Electr-O-Pura | |
Type: | studio |
Artist: | Yo La Tengo |
Cover: | Electr-O-Pura.JPG |
Released: | May 2, 1995 |
Studio: | Alex the Great (Nashville) |
Genre: | Indie rock, noise pop |
Length: | 58:23 |
Label: | Matador |
Producer: | Roger Moutenot |
Prev Title: | Painful |
Prev Year: | 1993 |
Next Title: | Genius + Love = Yo La Tengo |
Next Year: | 1996 |
Electr-O-Pura is the seventh studio album by American indie rock band Yo La Tengo, released on May 2, 1995, by record label Matador. The album received very positive reviews from music critics.
Electr-O-Pura was recorded at Alex the Great Studios in Nashville, Tennessee, and produced by Roger Moutenot, who recorded the band's previous album, Painful. The band named the album after an extinct soda brand; they discovered the name while they were visiting the Museum of Beverage Containers in Nashville while the album was still in production. The hyphens were added as the band's "own editorial comment." Electr-O-Pura was released on May 2, 1995, by the independent record label Matador Records.

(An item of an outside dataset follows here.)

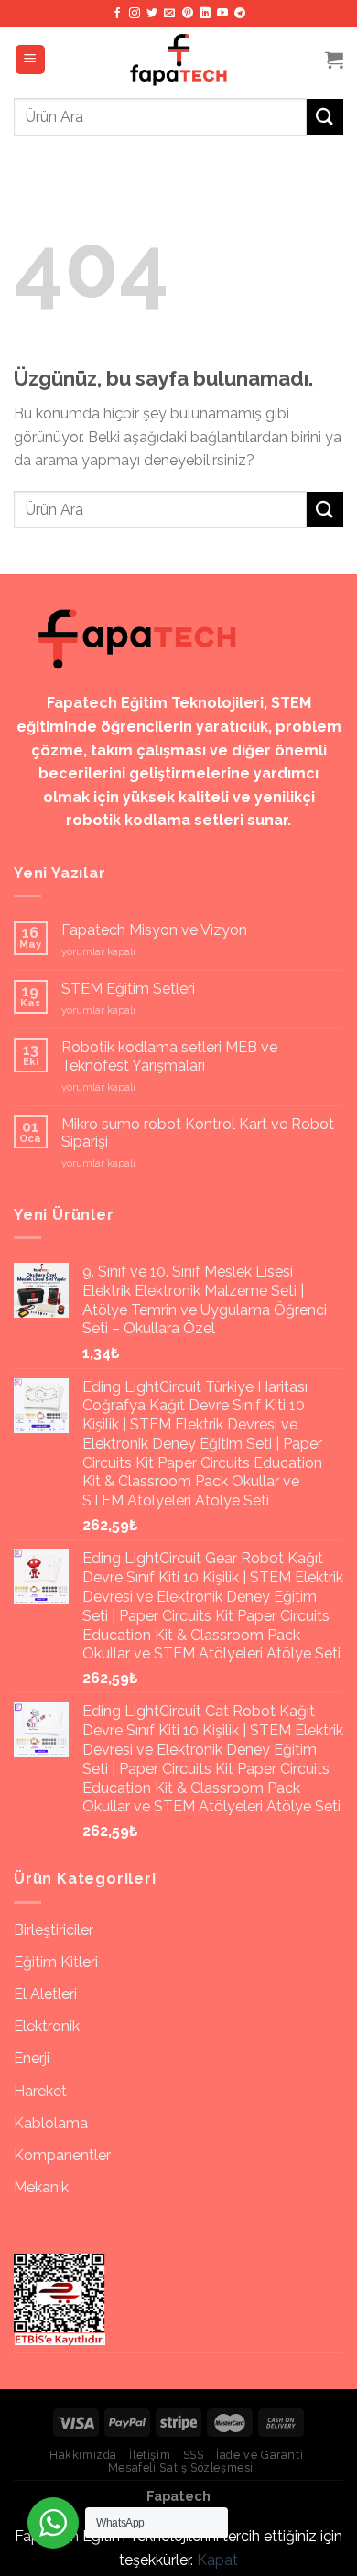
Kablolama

The song "Tom Courtenay", which is a tribute to the English film star, was released as a single on March 21, 1995.
In the back of the CD case, the songs are deliberately listed with wrong running times to fool listeners. As singer and guitarist Ira Kaplan explains, "I think sometimes people have a tendency to look at a song and say, 'Oh, it's six minutes long. This is gonna suck. Pop songs should be three minutes.' So we thought we'd say, 'Oh yeah, we agree with you completely', and have people not go into 'Flying Lesson' or 'Blue Line Swinger' already armed to not like this song, and maybe trick them into listening to it once." The alternate titles were lifted from a book on the Blues Project.
Electr-O-Pura received very positive reviews from music critics. Steven Mirkin, writing for Entertainment Weekly, commented: "Combining homespun charm, critical sophistication, and a fan's enthusiasm, Yo La Tengo sounds like a well-adjusted Velvet Underground. Electr-O-Puras songs run the gamut from loopy pop to pensive folk to flat-out weird; their unpretentious honesty brings them together into a musically and emotionally satisfying whole."
In 1996, the album was ranked at number 9 in The Village Voices Pazz & Jop critics' poll for 1995. Similarly, Spin placed the album at number 11 on their list of the "20 Best Albums of '95".